Your agent doesn't have a memory problem. It has seven of them, and most teams have built two.
Start from the thing everyone skips past: the model itself remembers nothing. An LLM is a pure function. Same input, same output, no state carried between calls. Whatever feels like memory when you talk to ChatGPT is a layer wrapped around the model, re-sending the relevant history on every single request. The model is not remembering your last message. Something else is handing it back to the model, every turn, and paying for the tokens each time.
That layer is where almost all the engineering lives, and almost all of it collapses into two patterns: a conversation history that keeps growing until you truncate it, and a vector database you call RAG. Those are two of seven distinct things an agent can remember. The catch is that they're the two that don't make the agent any smarter over time. The type that does, the one that turns yesterday's mistakes into tomorrow's rules, is the least-built component in the entire stack.
This is part one of three. Here I'll lay out the seven types and argue about which ones actually earn the name. The taxonomy isn't mine: it comes from cognitive science by way of the CoALA paper (Sumers et al., Princeton 2023) and Tulving's 1972 split between episodic and semantic memory. What follows is the engineer's version, with opinions about what to build and what to ignore.
The only axis that matters: how long it lives
Forget the seven labels for a second. There's one organizing question, and it's temporal. Does this memory live inside the context window for a single turn, or does it persist outside the model across sessions?

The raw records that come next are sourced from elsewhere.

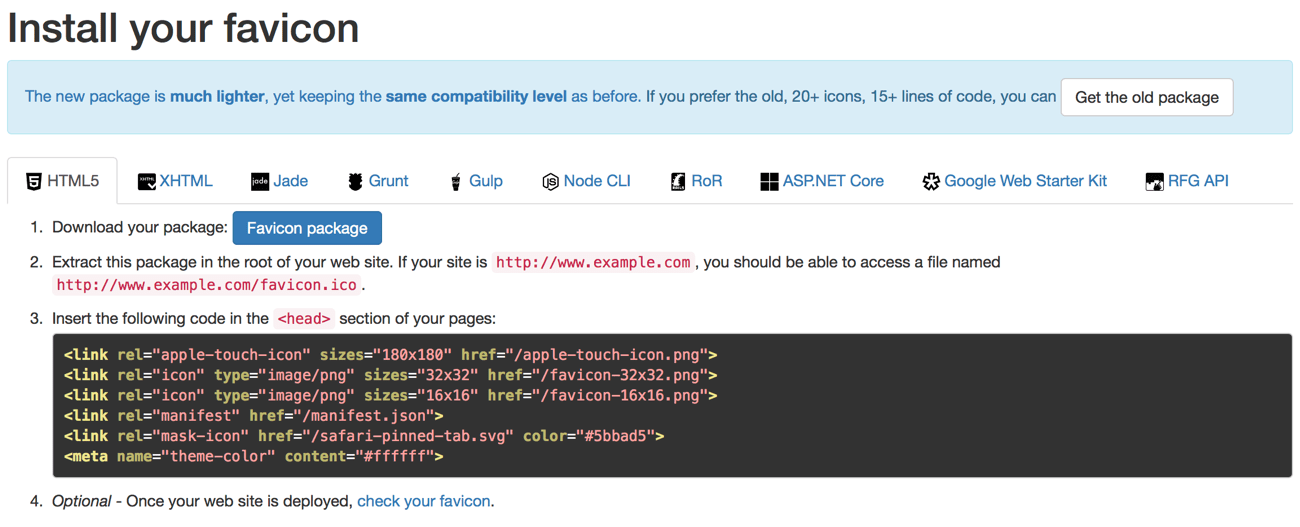Click the Grunt boar icon
The width and height of the screenshot is (1300, 527).
(x=355, y=182)
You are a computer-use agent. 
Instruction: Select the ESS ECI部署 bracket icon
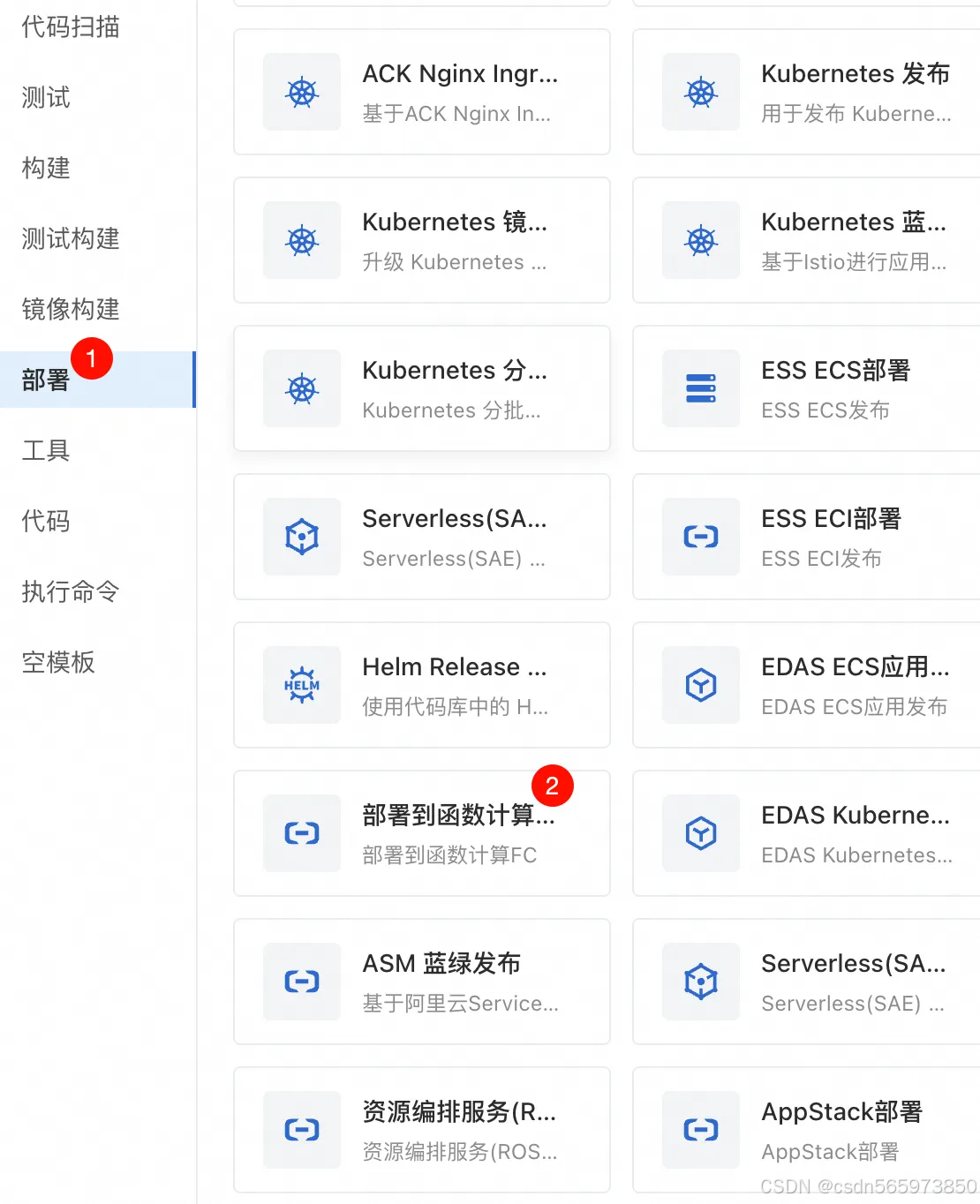(x=700, y=537)
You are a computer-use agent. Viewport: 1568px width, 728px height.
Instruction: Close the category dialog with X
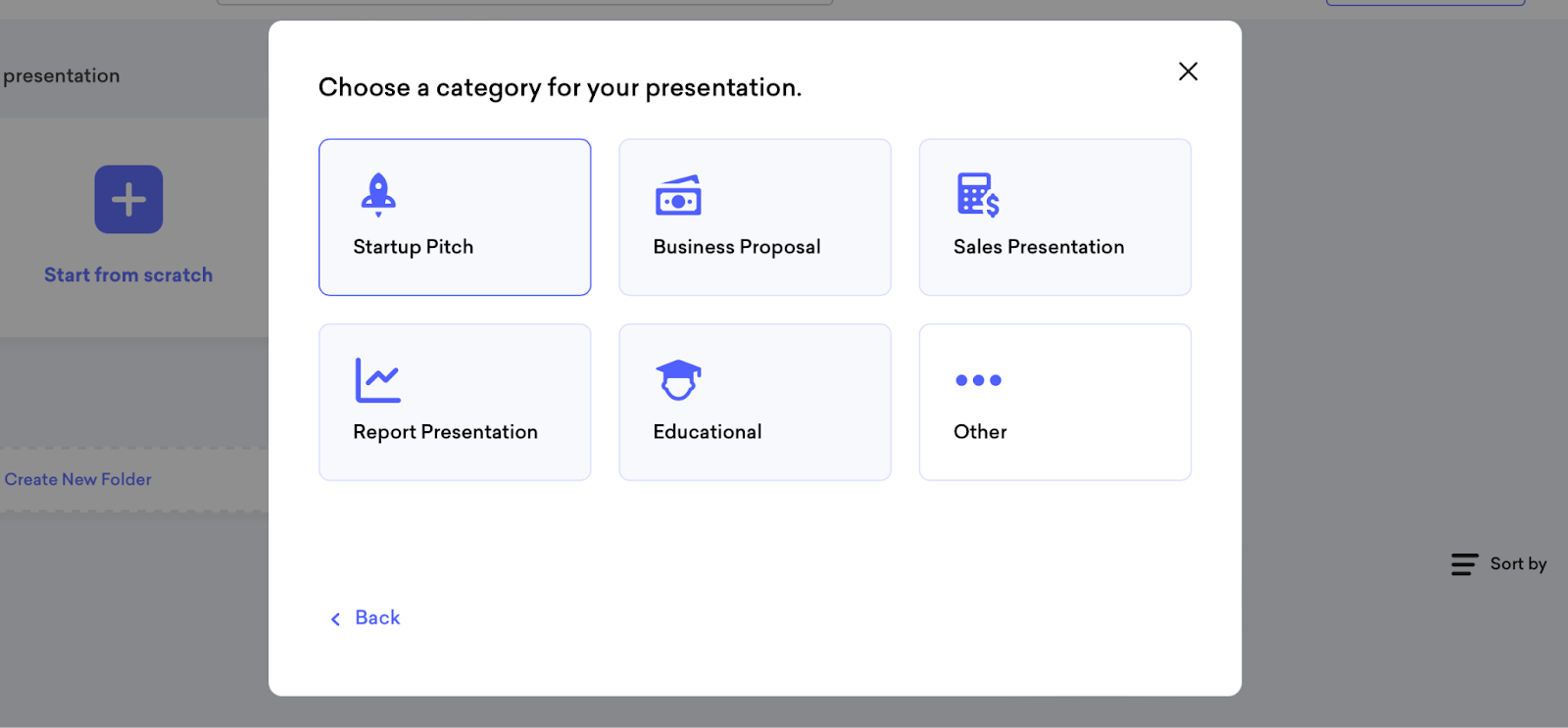click(1188, 72)
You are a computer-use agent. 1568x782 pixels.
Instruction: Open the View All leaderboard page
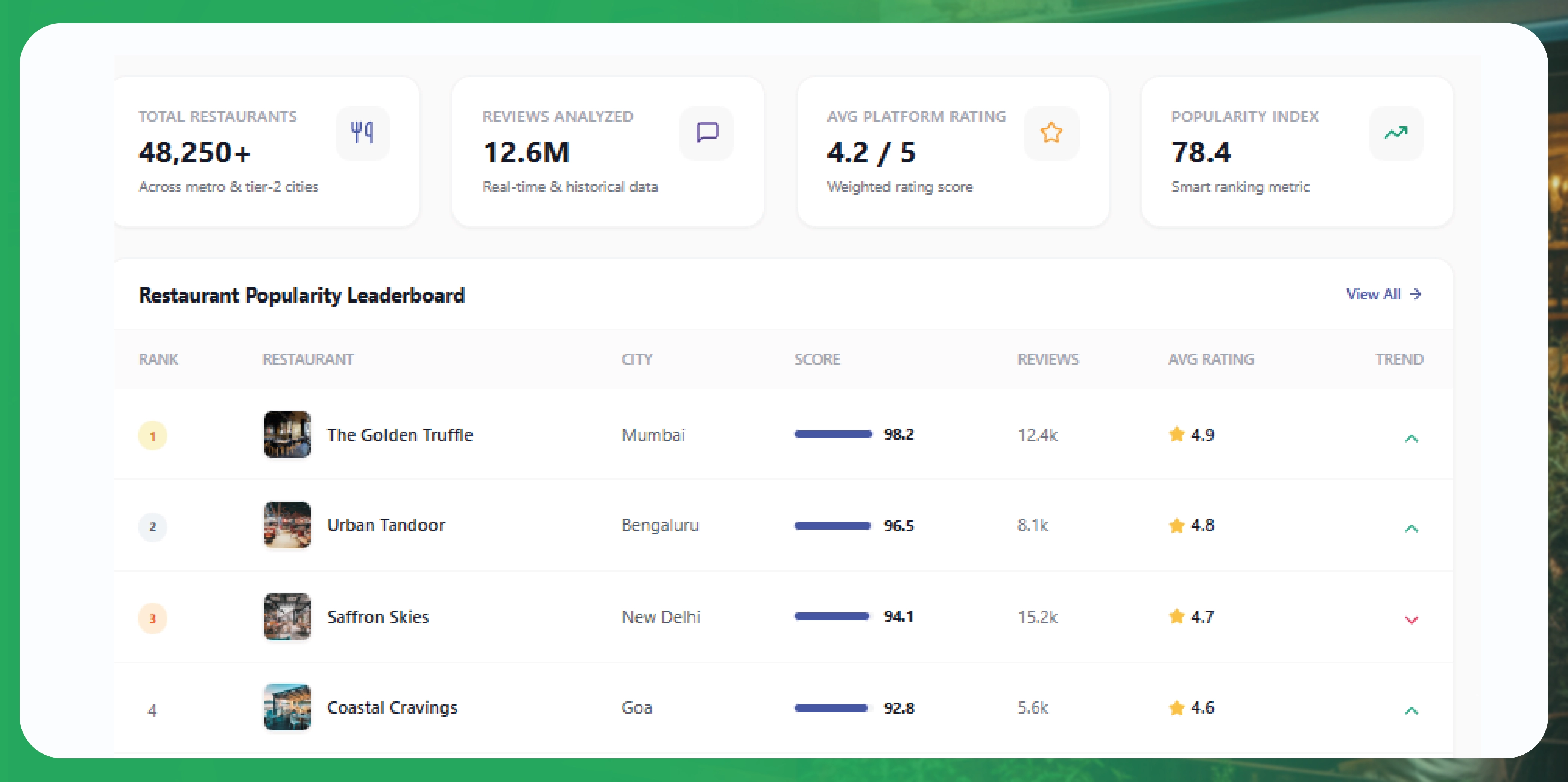coord(1383,294)
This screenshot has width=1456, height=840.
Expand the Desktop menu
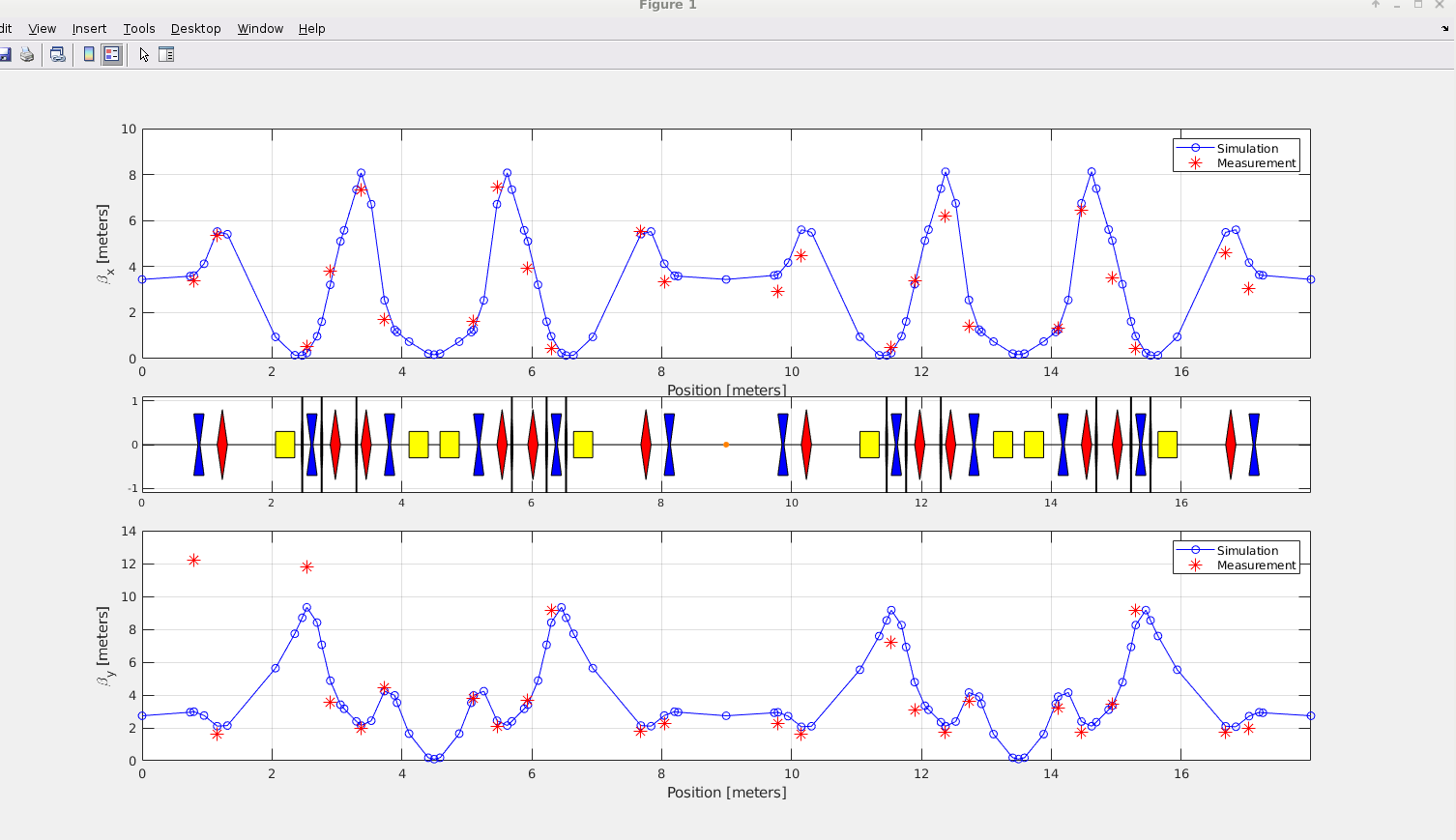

Short-term is the context window. It's fast, it's right there, and it evaporates when the session ends. Long-term is everything you write to an external store and read back later. Two of the seven straddle the middle: their store is long-lived, but what they hand the model is used for exactly one turn and then thrown away. One type doesn't sit in any store at all; it's frozen into the model's weights.
Here's the full set, then I'll argue about it.
| # | Type | Lives | In one line |
|---|---|---|---|
| 1 | Working | Short | Everything in the context window right now |
| 2 | Semantic | Long | Facts, preferences, domain knowledge: the know-what |
| 3 | Episodic | Long | Logged past events: what worked, what failed |
| 4 | Procedural | Long | Skills, workflows, tool patterns: the know-how |
| 5 | Retrieval | Both | Knowledge pulled in by similarity search (RAG) |
| 6 | Parametric | Long | Knowledge baked into the model's weights |
| 7 | Prospective | Both | Future intentions, scheduled to fire later |
Read past the table and you'll notice two of these don't behave like memory at all. That's the interesting part.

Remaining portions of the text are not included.